── Passage shown
Daily attendance
This page contains information on the numbers of students attending school each day.
Last Updated: May 2024
Daily Attendance Dashboard
* When a date is missing during term time this is due to public holidays, regional holidays, and teacher-only days.
The data reported in this dashboard is a snapshot of attendance for the reported week. Schools are encouraged to update attendance data through the term as usual as more information becomes available for individual students, although these updates will not be reflected in this dashboard. The termly regular attendance reporting will be based on the most up to date attendance information provided by schools.
About the Measures
The dashboard is updated each Monday with data from the previous school week. The measure shown is the percentage of enrolled students who were present each day, for four hours or more.
The measure used here is different from the Regular Attendance indicator and from attendance during Covid.
How does Daily Attendance relate to Regular Attendance?
The Government has set a target of 80% regular attendance each term by 2030. To achieve this, we are advising schools that they need to aspire to reach an average daily attendance rate above 94%. The red line on the dashboard represents this rate of 94%.
Daily Attendance reports on how many students are at school each day. Regular attendance summarises attendance over a whole term for each student and then reports on how many students fall into each of the four regular attendance categories: regular attendance, irregular absence, moderate absence, chronic absence. The relationship between these two measures is complex due to the different ways that attendance is being summarised (across students each day, or across the term for each student).
What does this show me about attendance?
Based on termly attendance data we expect to see the numbers and percentages of students attending each day fluctuating depending on the day of the week, the week of the term and the time of the year. For example, attendance tends to be lower at the end of the week, around public holidays, and at the end of the term.
Why is Attendance important?
────
Problem details: Reproduce the stretch of the daily attendance page from "How does Daily" through "for each student).", word for word.
── Provided material
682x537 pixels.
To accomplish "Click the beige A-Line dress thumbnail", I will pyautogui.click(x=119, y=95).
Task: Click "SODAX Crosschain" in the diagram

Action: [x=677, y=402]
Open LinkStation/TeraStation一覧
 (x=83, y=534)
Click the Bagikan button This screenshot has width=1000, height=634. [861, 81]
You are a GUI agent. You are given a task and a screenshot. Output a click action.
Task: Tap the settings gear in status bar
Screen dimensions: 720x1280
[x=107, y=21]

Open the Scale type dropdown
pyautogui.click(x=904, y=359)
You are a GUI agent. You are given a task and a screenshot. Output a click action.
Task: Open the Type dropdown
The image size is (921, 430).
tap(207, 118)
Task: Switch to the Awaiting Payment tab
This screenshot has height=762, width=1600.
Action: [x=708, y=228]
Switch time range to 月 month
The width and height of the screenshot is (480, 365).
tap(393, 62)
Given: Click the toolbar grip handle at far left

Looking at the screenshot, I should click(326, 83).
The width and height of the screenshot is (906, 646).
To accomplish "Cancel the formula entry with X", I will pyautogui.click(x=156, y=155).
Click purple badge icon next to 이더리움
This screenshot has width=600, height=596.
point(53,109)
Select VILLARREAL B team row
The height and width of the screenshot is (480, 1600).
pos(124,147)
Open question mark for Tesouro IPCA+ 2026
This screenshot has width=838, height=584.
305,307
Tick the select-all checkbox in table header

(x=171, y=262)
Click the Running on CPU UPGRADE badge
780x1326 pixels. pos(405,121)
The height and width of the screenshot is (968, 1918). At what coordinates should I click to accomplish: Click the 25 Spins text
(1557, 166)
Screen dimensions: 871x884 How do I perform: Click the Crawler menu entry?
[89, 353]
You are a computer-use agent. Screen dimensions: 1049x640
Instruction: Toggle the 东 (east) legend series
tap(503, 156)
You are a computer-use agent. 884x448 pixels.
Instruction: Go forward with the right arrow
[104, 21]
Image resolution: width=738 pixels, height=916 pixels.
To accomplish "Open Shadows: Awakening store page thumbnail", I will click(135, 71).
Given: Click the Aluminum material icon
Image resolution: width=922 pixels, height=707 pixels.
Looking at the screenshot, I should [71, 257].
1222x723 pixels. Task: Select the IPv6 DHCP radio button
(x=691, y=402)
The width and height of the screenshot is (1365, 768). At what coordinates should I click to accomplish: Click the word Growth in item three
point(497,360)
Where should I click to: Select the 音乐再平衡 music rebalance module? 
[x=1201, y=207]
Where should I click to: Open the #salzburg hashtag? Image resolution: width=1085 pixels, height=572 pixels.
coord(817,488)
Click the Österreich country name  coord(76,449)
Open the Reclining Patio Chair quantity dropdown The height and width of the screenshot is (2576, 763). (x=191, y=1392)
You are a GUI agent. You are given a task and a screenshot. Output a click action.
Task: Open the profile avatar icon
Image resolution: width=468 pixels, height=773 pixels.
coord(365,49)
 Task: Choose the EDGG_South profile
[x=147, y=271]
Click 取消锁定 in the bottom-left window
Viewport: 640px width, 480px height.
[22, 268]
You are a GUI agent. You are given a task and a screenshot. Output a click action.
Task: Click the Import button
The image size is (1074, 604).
────
Task result:
How does Daily Attendance relate to Regular Attendance?
The Government has set a target of 80% regular attendance each term by 2030. To achieve this, we are advising schools that they need to aspire to reach an average daily attendance rate above 94%. The red line on the dashboard represents this rate of 94%.
Daily Attendance reports on how many students are at school each day. Regular attendance summarises attendance over a whole term for each student and then reports on how many students fall into each of the four regular attendance categories: regular attendance, irregular absence, moderate absence, chronic absence. The relationship between these two measures is complex due to the different ways that attendance is being summarised (across students each day, or across the term for each student).